É neste horizonte de sentido que, a meu ver, se constrói o impressionante e solitário percurso de Ilda David’. A sua pintura não tem a preocupação, tão corrente, tão triunfante, pelos nexos entre simulacros e realidade, não se enreda na trama especular das explicações, não reflecte a actualidade, não responde à voracidade do imediato com que a temporalidade nos cega. «O tempo retirou-se do meu sangue», escreveu Cioran, e apetece evocá-lo porque a verdade da pintura de Ilda David’ tem esse modo peremptório, quase brutal.

Escamas móveis, lâminas que se entreabrem, uma crosta lacerada: eis a sua paisagem. A tinta não se fixa. O olhar é convocado para a interioridade escura dos lances (fendas, corredores, pulsações ou, como em Teresa de Àvila, uma progressão de moradas ou, como em João da Cruz, «para chegar ao que não sabes,/ hás-de ir por onde não sabes»). O devir dos traços recusam a presunção de uma fala. O silêncio da figuração é feita de arquétipos, não de indivíduos.

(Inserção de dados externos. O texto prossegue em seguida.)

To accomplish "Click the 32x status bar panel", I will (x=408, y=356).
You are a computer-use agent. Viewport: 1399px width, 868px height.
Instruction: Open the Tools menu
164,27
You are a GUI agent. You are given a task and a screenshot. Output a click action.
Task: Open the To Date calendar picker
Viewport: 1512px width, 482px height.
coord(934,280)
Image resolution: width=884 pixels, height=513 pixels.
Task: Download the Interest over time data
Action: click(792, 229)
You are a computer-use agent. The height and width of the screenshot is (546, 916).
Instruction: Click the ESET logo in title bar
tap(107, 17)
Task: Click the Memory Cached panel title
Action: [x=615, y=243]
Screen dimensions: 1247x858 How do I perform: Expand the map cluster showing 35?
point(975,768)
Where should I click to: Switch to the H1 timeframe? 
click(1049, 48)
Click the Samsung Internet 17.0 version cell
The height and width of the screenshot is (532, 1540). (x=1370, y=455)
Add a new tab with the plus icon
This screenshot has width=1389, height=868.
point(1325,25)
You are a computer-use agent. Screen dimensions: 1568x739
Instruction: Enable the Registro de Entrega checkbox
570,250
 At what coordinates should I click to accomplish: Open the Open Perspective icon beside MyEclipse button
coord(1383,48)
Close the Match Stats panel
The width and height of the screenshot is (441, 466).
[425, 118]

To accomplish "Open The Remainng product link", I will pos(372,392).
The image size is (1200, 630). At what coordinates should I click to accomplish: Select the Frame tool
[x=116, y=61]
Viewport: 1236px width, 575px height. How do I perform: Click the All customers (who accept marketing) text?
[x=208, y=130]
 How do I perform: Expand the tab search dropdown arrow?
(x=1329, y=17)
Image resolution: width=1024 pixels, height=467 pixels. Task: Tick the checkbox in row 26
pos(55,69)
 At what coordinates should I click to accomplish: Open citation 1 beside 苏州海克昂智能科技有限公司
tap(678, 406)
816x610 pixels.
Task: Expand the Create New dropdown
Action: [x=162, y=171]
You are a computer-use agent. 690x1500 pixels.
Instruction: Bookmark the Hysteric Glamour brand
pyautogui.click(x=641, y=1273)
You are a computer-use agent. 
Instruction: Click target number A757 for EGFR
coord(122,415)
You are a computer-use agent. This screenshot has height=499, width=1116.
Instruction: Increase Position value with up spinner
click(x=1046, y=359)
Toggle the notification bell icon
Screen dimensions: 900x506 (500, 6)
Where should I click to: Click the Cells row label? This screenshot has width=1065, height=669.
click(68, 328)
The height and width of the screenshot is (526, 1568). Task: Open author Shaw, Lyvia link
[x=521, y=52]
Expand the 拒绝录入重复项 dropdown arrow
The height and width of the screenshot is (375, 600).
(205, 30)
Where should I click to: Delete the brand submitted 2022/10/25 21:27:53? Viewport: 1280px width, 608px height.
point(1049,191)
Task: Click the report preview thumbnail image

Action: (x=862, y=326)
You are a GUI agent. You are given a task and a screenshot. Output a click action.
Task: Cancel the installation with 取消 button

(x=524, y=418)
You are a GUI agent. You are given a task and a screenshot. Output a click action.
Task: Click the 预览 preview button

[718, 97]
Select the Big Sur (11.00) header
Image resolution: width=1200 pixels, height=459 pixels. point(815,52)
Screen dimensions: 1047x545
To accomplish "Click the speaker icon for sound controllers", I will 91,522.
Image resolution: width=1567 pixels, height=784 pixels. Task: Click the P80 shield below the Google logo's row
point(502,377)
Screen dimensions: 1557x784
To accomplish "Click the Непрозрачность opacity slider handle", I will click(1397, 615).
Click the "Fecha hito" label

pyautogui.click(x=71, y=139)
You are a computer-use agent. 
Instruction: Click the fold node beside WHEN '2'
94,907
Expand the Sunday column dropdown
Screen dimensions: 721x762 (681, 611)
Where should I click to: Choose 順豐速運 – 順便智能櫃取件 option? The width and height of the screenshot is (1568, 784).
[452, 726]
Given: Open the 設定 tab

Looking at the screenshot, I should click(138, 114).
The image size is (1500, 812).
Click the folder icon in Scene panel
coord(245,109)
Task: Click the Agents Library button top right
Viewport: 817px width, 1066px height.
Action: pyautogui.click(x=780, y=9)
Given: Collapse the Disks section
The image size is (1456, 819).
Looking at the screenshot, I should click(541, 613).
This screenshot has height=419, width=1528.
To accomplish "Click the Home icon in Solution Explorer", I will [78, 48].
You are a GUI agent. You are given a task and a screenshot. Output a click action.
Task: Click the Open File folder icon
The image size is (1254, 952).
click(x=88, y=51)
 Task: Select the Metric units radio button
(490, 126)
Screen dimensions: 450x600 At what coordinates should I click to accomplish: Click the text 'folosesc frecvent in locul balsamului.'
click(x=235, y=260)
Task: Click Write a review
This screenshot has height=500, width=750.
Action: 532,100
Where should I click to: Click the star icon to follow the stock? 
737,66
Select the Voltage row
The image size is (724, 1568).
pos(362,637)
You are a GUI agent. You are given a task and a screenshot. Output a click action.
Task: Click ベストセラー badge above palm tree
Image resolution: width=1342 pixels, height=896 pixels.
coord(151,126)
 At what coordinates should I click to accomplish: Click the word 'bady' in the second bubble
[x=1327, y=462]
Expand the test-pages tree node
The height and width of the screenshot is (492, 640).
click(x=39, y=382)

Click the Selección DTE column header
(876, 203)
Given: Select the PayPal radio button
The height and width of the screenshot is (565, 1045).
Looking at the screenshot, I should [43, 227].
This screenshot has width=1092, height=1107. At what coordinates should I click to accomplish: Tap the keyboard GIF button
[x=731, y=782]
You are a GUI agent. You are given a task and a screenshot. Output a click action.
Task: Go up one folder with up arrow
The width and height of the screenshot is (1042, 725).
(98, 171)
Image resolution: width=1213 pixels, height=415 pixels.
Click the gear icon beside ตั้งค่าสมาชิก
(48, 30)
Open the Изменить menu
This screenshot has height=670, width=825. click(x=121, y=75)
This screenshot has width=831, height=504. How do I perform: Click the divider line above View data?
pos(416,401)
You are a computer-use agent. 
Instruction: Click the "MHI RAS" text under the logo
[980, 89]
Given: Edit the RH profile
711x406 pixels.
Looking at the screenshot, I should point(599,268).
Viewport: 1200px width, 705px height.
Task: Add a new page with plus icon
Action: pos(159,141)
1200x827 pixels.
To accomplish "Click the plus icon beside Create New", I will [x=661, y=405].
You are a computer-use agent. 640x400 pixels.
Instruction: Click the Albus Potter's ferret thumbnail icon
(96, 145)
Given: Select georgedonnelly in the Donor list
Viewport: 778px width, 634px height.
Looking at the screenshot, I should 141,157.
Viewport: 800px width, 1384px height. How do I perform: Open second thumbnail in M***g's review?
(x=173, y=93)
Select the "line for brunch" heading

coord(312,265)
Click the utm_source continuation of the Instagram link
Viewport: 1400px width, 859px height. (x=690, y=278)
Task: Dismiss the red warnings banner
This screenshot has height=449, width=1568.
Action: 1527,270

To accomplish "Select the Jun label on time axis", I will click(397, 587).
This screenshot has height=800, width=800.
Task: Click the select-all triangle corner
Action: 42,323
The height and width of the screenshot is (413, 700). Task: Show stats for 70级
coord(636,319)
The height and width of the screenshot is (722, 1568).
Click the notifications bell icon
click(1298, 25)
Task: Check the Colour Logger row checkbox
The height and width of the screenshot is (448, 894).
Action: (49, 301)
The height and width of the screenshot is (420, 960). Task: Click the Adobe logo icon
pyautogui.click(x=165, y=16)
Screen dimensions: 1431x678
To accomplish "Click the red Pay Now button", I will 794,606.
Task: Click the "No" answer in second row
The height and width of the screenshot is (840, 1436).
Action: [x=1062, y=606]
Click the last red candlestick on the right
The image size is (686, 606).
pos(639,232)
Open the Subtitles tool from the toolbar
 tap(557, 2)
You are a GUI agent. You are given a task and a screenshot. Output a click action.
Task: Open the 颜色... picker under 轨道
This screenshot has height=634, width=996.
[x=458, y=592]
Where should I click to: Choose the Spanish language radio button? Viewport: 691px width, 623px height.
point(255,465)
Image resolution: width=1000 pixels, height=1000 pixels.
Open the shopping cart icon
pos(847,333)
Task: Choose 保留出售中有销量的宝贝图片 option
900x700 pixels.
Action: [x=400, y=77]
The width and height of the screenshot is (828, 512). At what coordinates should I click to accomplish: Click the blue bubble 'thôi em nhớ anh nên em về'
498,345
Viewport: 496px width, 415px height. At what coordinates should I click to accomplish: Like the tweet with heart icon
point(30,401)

E, depois, é como se a terra (e essa terra que é a pintura) cedesse ao peso do sublime. E o estremecimento que produz a instabilidade do mundo, indicasse também a deflagração de uma presença rara, absoluta.

***

Às vezes penso que a pintura de Ilda David’ tem a beleza dos aluimentos que as grandes chuvadas provocam nos campos, vizinhos de novo ao seu início.